Mozilla, where Rust was originally conceived, have already talked about this risk factor ages ago when they were still working on Servo. Reimplementing battle-tested software in a different language can result in logic bugs being introduced, which no programming language can really prevent. Many times they will actually reintroduce bugs that have already been historically fixed in the original implementation. This doesn’t invalidate the benefits of moving to a very memory safe language, it just needs to be taken into consideration when determining whether it’s worth the risk or the effort.

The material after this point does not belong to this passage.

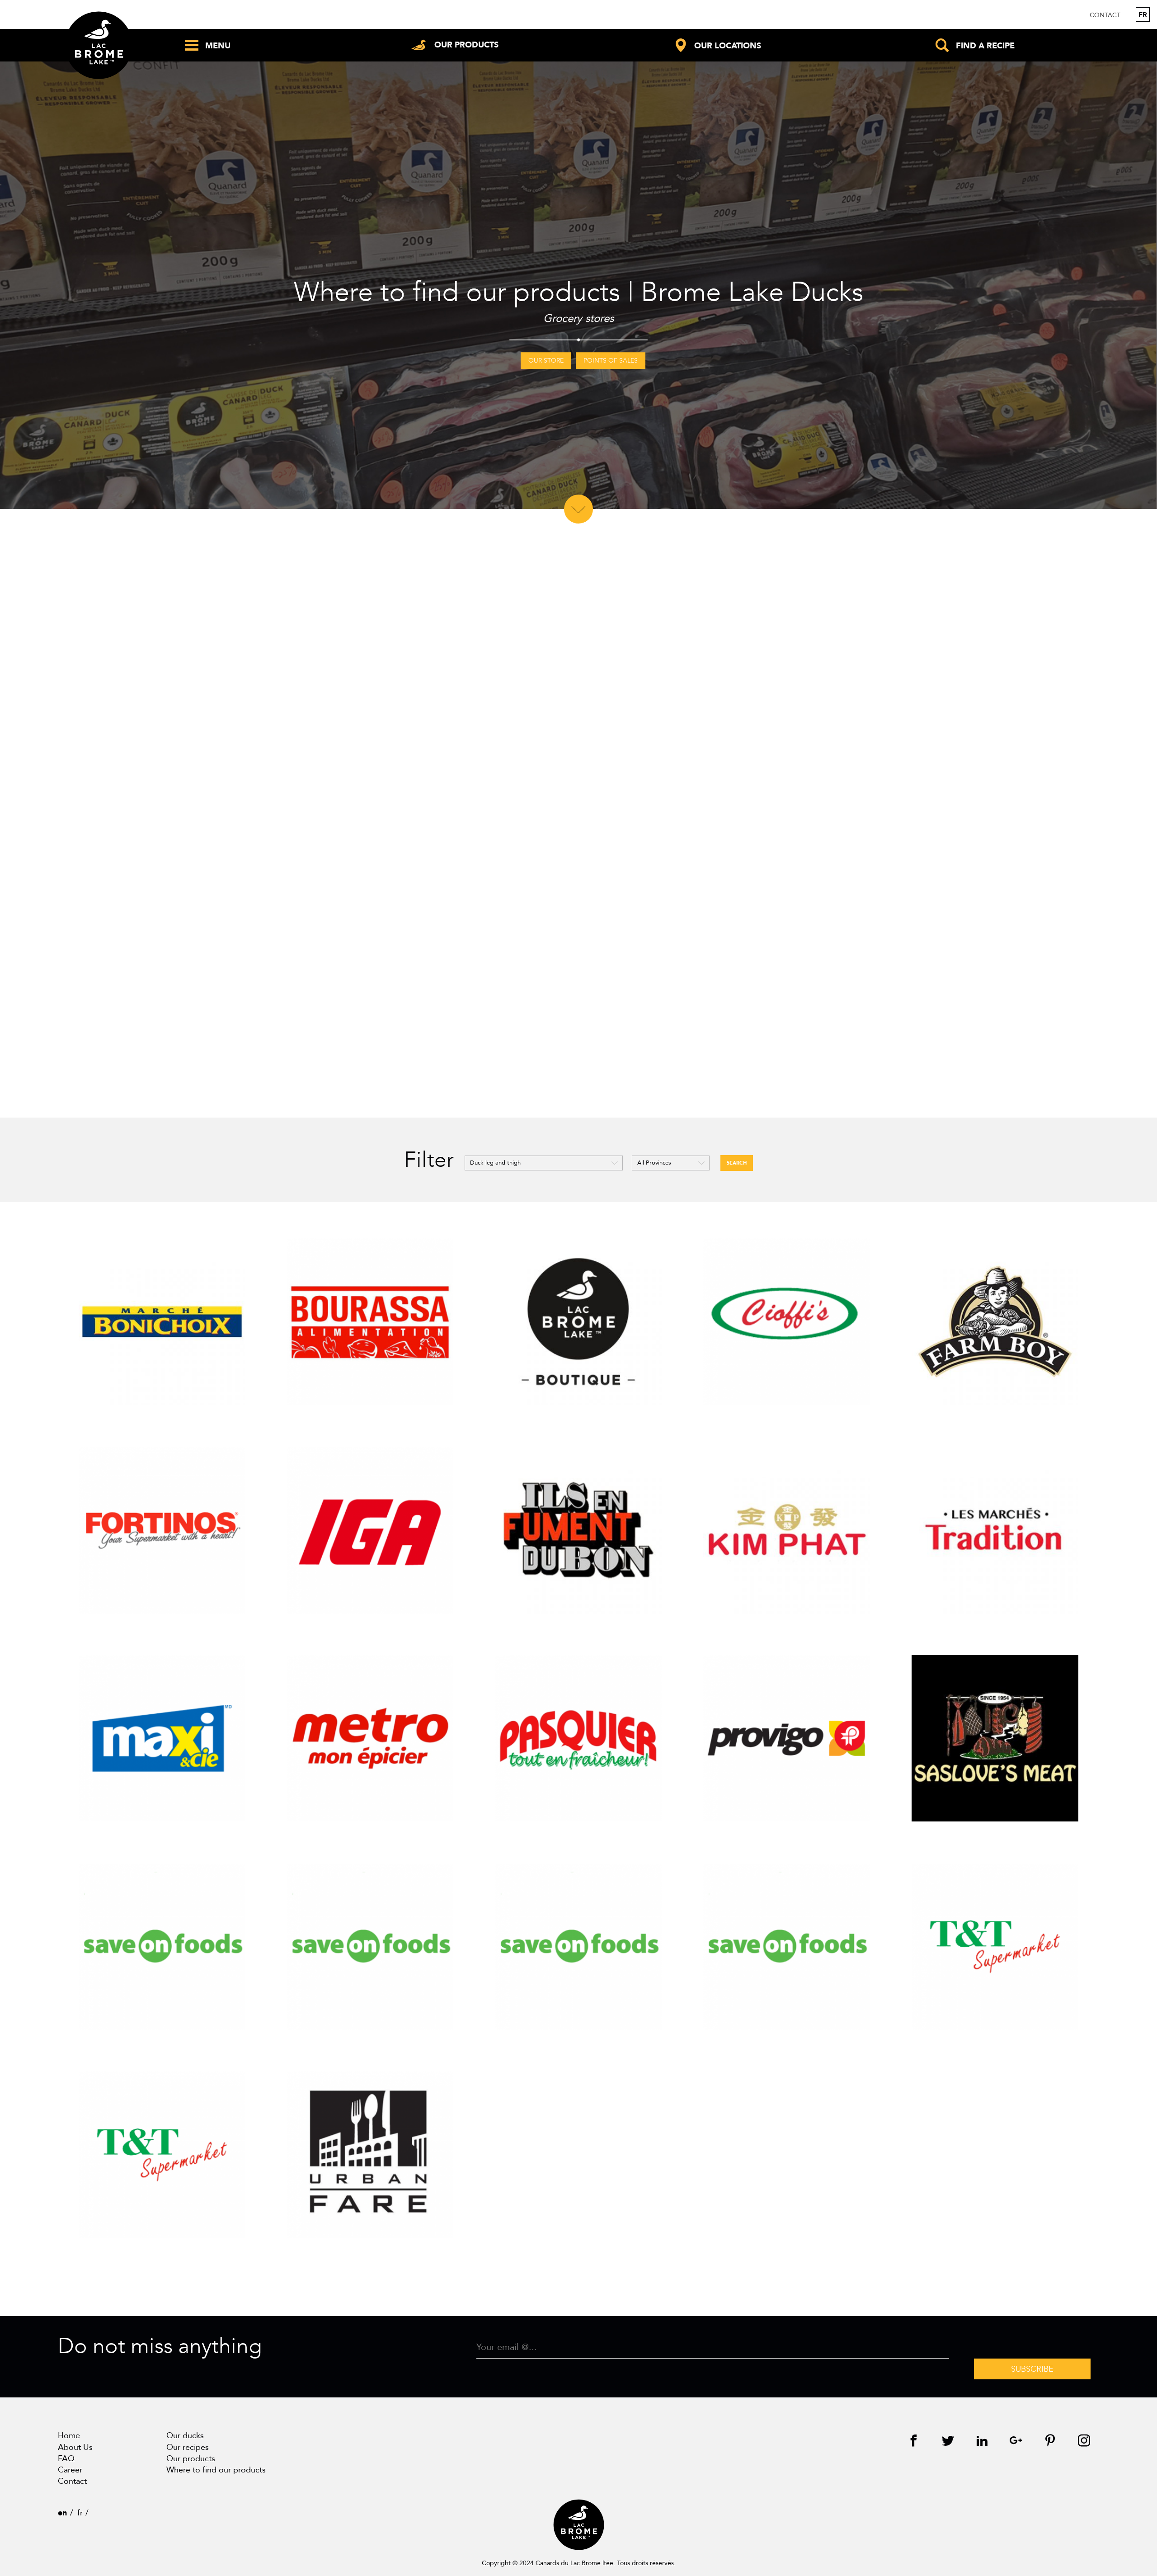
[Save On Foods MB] (578, 1947)
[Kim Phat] (786, 1530)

Honestly I have no idea whether sudo-rs is a good idea or not, but I have my doubts that any of the other people (especially the very vocal kind) chiming in on this do. Any time Rust is involved in the Linux community, a lot of vocal critics with very little knowledge of the language or programming in general seem to appear.
This is why its generally better to only write new code in more memory safe langs instead of rewriting everything
The counterpoint is that, especially with FOSS that does not receive much (if any) corporate backing, developer retention and interest is an important factor.
If I’m donating some of my free time to a FOSS project I’d rather not slug through awful build systems, arcane mailing lists, and memory unsafe languages which may or may not use halfway decent - often homebrew - manual memory management patterns. If the project is written in Rust, it’s a pretty clear indicator that the code will be easily readable, compilable, and safer to modify.
But why the rust? there are quite a large variety of languages with memory protection (for example Java), and freely compiled (for example golang), but for some reason they persistently try to rewrite the whole “world” into rust. I’m not against rust, I’m really curious.
Many things do use go, the issue with Java lies in its massive runtime burden (also not a great language IMO)
Java isn’t an exciting language, sure.
Kotlin is, though.
in other news: software has bugs
The real problem is not Rust, or that somebody decided to rewrite sudo in Rust. These are both good things.
The actual real problem is that Ubuntu adopts these in their mainline distribution when the release version is 0.something. I mean sure, this will get the worst bugs noticed and fixed sooner but come on. Have a little empathy for your dumb users. They didn’t choose to be that way.